En Europa un despido es un proceso legal, no un anuncio. En España un despido colectivo se tramita por un expediente de regulación de empleo con consulta formal, y reglas comparables en toda la UE exigen negociación con el comité de empresa o la representación de los trabajadores, plazos de preaviso y, en varios países, intervención estatal antes de que se vaya un solo puesto. Frente a una plantilla de Estados Unidos, donde una reducción puede comunicarse y ejecutarse en un día, la vía europea se mide en semanas y trae adjunto el derecho de huelga.
La conclusión es que la misma decisión de plantilla lleva un precio distinto a cada lado del Atlántico. Un recorte que una matriz estadounidense puede modelar como un evento limpio de un día se convierte, en Barcelona, en una ronda de negociación de varias semanas con paros públicos, la exigencia de cinco años de garantía de empleo y un coste reputacional que cae en pleno calendario de marketing de un juego. Nada de esto significa que los estudios europeos no puedan reestructurarse; significa que la flexibilidad que asume una hoja de cálculo estadounidense no es la que concede la ley.
¿Qué pone esto sobre la mesa de un operador?
Si diriges, adquieres o planificas plantilla en cualquier equipo europeo, la lección práctica es fijar el precio de la salida, no solo el de la entrada. Antes de comprometerte con un estudio o un equipo europeo, modela lo que una futura reestructuración cuesta allí de verdad: el calendario de consulta, los mínimos de preaviso e indemnización, la exposición a la huelga organizada y la posibilidad de compromisos plurianuales de no despido arrancados en la mesa. Son partidas reales, y están ausentes de un plan construido sobre supuestos laborales estadounidenses.

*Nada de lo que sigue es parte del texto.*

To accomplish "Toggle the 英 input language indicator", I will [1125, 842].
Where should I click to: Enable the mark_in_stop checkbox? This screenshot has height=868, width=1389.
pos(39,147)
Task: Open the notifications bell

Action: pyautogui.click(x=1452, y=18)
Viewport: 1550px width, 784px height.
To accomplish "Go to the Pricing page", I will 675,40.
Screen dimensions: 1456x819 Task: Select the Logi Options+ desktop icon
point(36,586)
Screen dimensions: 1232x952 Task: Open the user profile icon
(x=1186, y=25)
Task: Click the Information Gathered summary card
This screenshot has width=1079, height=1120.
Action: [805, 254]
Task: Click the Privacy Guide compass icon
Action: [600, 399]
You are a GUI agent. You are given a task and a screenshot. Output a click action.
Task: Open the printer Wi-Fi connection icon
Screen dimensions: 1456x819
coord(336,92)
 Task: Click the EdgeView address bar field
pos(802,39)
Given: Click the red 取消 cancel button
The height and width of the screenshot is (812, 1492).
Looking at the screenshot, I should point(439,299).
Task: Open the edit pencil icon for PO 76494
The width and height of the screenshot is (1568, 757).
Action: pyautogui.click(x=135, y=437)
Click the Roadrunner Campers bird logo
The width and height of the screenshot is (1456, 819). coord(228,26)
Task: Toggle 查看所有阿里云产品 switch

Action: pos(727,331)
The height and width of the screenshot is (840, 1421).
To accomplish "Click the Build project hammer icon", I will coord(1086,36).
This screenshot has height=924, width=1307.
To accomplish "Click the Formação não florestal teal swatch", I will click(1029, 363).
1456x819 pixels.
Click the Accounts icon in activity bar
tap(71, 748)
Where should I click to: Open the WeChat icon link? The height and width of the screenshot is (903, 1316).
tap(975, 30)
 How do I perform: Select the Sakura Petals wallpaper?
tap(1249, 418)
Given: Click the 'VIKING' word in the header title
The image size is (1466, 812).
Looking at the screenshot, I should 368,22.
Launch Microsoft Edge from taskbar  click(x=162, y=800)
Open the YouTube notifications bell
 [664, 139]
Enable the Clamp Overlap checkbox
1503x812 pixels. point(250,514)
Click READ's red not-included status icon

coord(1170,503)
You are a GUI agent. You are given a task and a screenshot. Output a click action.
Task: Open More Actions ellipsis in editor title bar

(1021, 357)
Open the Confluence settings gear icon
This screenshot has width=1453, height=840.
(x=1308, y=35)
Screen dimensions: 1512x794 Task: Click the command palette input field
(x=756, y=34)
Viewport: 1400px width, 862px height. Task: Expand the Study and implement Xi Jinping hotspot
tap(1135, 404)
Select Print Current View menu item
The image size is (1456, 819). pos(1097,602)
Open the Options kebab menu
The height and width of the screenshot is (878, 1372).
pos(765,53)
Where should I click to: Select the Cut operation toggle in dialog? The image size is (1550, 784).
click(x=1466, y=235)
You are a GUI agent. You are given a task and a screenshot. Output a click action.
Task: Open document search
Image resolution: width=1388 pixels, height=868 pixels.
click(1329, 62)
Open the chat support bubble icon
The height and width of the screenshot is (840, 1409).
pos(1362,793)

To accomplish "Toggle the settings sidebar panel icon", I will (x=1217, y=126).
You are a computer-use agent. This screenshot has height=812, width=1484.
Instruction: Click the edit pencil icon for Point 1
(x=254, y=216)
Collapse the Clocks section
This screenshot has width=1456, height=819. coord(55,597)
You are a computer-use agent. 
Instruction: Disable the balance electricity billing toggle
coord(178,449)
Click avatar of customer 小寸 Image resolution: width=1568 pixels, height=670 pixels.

El punto mayor es estratégico. Europa ofrece talento profundo, estudios sólidos e instituciones estables, y esas mismas instituciones que la hacen estable la hacen lenta y cara para encoger. Un operador que lo entiende de entrada puede estructurar equipos, contratos y ubicaciones en consecuencia y tratar la flexibilidad europea como algo que se negocia por adelantado. Quien lo descubre solo cuando llegan los recortes comprueba, como Ubisoft en Barcelona, que la decisión que creía anunciar es una negociación que ahora debe sostener.